Objective: This study aimed to evaluate the oncologic safety of sentinel lymph node biopsy (SLNB) compared with systematic lymph node dissection (LND) in patients with early-stage cervical cancer and to determine whether SLNB alone yields comparable survival outcomes.
Data sources: Studies published up to October 2025 were systematically searched in PubMed, Embase, and Web of Science using relevant keywords, including "sentinel lymph node", "cervical cancer", "cervical carcinoma" and "lymphadenectomy."
Study eligibility criteria: Comparative cohort studies and single-arm studies involving patients with early-stage cervical cancer undergoing SLNB, with or without LND, and reporting survival outcomes- including cancer-specific survival (CSS), disease-specific survival (DSS), overall survival (OS), progression-free survival (PFS), and disease-free survival (DFS) -were included.

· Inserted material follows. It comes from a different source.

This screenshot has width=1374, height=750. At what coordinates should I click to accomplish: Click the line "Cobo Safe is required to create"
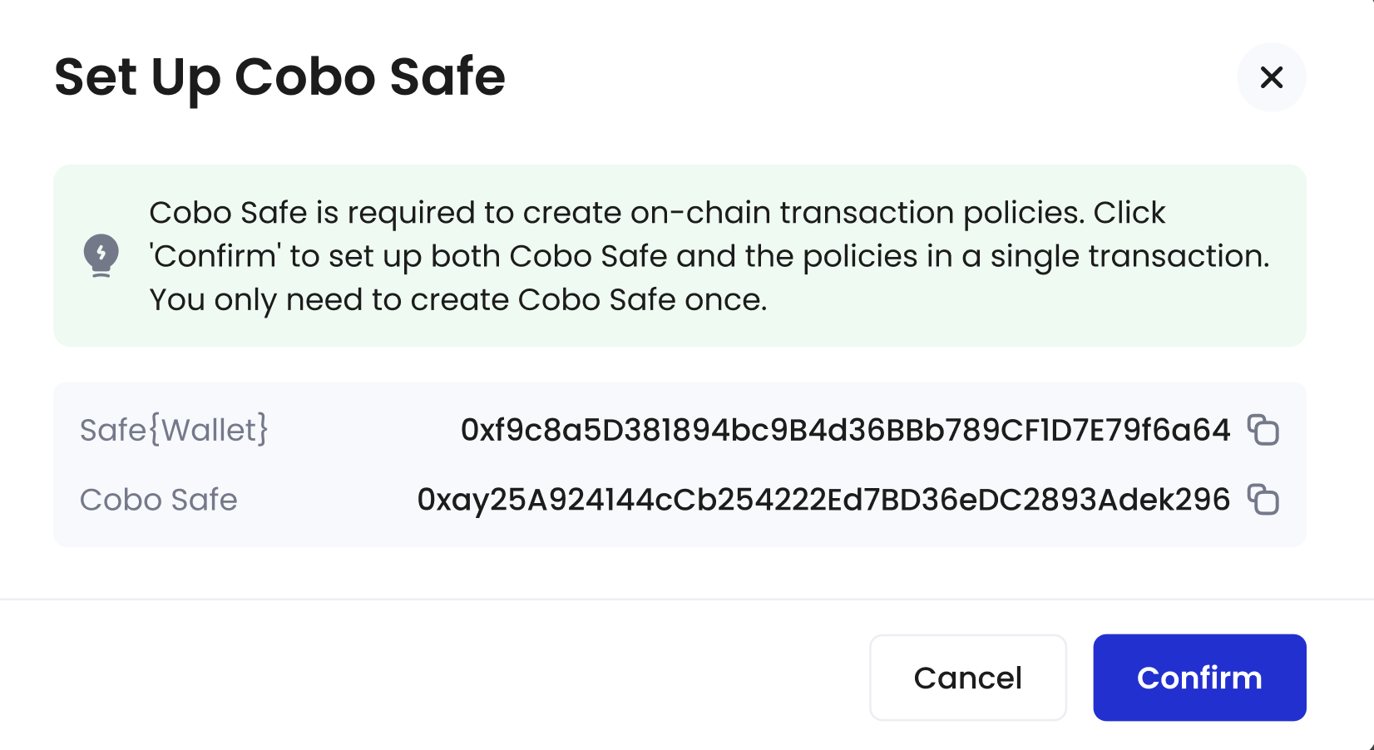pos(657,213)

Study appraisal and synthesis methods: The quality of the included studies was assessed using appropriate tools: the Cochrane Risk of Bias 2.0 (RoB 2) tool for randomized controlled trials, the Newcastle-Ottawa Scale (NOS) for observational studies, and the Methodological Index for Non-Randomized Studies (MINORS) for single-arm or non-randomized studies. All meta-analyses were performed using the meta package in R. Hazard ratios (HRs) and risk ratios (RRs) with 95% confidence intervals (CIs) were pooled using fixed- or random-effects models depending on heterogeneity. Sensitivity analyses were conducted via leave-one-out analysis.

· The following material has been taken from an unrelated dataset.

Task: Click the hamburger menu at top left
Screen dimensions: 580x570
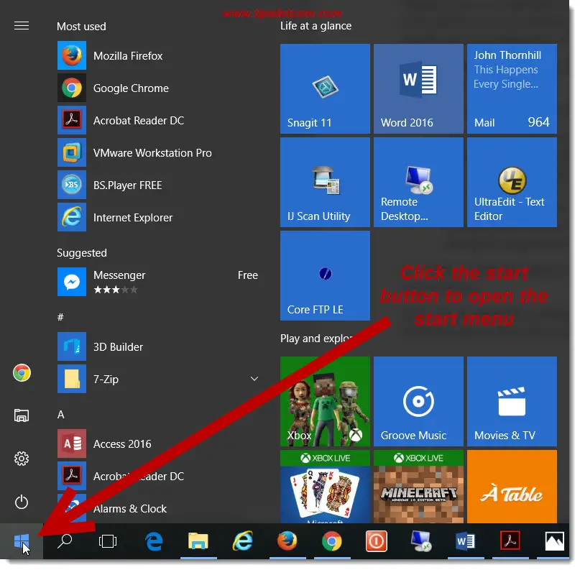Action: click(x=22, y=26)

Results: The pooled analysis of six comparative studies revealed no significant difference in cancer-specific survival (HR = 0.93, 95% CI: 0.27-3.20), overall survival (HR = 0.92 (95% CI: 0.65-1.31), disease-free survival (HR = 0.99, 95%CI: 0.00-855.48), or progression-free survival (HR = 0.71, 95% CI: 0.29-1.05) between the SLNB and LND groups. SLNB was associated with a significantly lower risk of postoperative complications (RR = 0.70, P = 0.0406), and did not increase the recurrence rate (RR = 0.96, 95% CI: 0.36-2.53) compared with LND. Six single-arm studies reported 5-year OS and DFS rates of 97% and 94%, respectively, following SLNB alone. The pooled SLNB positivity rate across 13 studies was 8% (95% CI: 5%-12%). Sensitivity analysis confirmed the robustness of the CSS results.
Conclusion: This study suggests that SLNB provides oncologic outcomes comparable to LND while reducing surgical morbidity in early-stage cervical cancer. The inclusion of CSS as a validated endpoint reinforces the cancer-specific safety of SLNB, with no significant compromise observed in either OS or PFS. While current evidence is promising, further large-scale prospective trials are needed to refine indications and standardize implementation of SLNB in routine clinical practice.